Home schooling my three kids is one of the greatest joys and most undeniable challenges I've ever faced. My kids are 11, 9, and 8 and my biggest trial lies in teaching not only to their intellectual ages, but also to their emotional ages. I am certainly no expert, having home schooled for only five years, but I am hoping to give some good suggestions about establishing routines while still remaining flexible, teaching to a child's developmental needs without sacrificing academic content, and some curriculum choices we have made in our family that seem to facilitate the type of learning many special needs kids thrive with.

Let's get started talking about routines. I find that adoptive parents faced with extreme behaviors often do one of two things. They either set up such structure in their childrens' lives that their kids are stifled and stressed out, or they have no boundaries or expectations at all, choosing to excuse every behavior but never re-training their children in appropriate ways of expression. Neither path is helpful and when you home school there is no where to hide- you are responsible for their education and you have to have a plan.
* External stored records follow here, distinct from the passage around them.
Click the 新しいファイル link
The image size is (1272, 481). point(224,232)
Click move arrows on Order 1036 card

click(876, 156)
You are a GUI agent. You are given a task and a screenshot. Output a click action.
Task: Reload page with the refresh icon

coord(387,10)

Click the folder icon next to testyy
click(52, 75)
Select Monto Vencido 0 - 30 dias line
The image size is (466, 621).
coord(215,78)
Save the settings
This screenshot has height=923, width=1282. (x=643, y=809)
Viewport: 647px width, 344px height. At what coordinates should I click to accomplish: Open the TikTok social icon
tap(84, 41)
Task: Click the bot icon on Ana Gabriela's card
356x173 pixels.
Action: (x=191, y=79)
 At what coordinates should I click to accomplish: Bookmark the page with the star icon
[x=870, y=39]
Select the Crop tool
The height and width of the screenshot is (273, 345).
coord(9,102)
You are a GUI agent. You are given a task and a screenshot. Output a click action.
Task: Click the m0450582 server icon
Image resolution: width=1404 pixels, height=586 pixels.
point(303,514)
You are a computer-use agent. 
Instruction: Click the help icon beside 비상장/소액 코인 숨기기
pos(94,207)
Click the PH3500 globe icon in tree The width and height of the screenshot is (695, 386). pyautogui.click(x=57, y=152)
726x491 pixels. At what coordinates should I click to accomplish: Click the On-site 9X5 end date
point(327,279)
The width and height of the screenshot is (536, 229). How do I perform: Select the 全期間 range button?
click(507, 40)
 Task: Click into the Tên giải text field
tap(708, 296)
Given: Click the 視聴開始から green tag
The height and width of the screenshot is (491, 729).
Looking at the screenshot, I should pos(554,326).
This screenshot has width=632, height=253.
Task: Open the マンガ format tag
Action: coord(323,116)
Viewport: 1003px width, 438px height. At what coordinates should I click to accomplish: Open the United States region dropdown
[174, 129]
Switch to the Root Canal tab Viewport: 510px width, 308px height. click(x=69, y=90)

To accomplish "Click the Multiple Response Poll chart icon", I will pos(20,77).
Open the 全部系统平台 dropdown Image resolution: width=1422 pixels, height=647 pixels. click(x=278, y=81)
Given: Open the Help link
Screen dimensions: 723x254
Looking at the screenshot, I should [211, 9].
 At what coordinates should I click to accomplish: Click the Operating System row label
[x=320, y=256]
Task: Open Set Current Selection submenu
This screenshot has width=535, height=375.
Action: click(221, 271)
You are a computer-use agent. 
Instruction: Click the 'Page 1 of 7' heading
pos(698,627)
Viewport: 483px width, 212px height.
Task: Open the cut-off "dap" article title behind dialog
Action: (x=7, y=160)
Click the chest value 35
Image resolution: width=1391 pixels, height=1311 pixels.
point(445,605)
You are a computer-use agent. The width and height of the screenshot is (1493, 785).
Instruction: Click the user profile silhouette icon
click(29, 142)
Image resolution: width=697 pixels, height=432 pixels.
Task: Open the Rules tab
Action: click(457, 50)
Watch what your children naturally do during most days. If your kids like to get up early, make sure you are in bed at night early enough to be up before them! If your child is a late riser, don't force them to get up at the crack of dawn and be grumpy the whole morning (ruining your morning and theirs). These are tweeks you can make as a homeschooling parent--you don't have to follow the public school schedule. And remember, you have plenty of time to train them for the "real world". For now, your goal is to have a positive relationship with them first, and then to educate them.

Teaching to a child's emotional level when it may be changing on a daily basis is one of the hardest things to deal with in traumatized kids and one of the best reasons to homeschool them. Our family found the most effective way to approach this challenge is through unit study. Mom gets to plan one lesson for all the kids in the family to participate in and when your unruly child loses interest, let him play with legos while you move on with the others. Why beat a dead horse anyway? What child is going to learn once their attention span has been spent? We use Konos but there are others, like My Father's World that are also good choices. If you want more information about specifics of what we use, you can sign up for my free mini-course below.

In a broad sense, my kids know what to expect of the day when they wake up. We have a framework that includes morning routines, breakfast, lunch, and dinner, rest time, and bedtime routines. These basics are important to keep in place when at all possible. As for other activities and events, we can mix things up sometimes and make basic parts of the day longer or shorter according to what is going on around the house. Our routines aren't rigid but there is a flow to our day.

In our family, schooling all year has been the ticket to me relaxing so the kids can have the space to heal and grow. We aren't concerned if we have a few "meltdown" days and get nothing done, because we have a whole year to make things work! Knowing my children well enough to jump in with learning when they're ready, and back off when they're not, means they are ready to learn the days I do push them. I am focused mostly on building relationship, character, and teaching them to be good readers. Everything else will fall into place as their brains have time to catch up.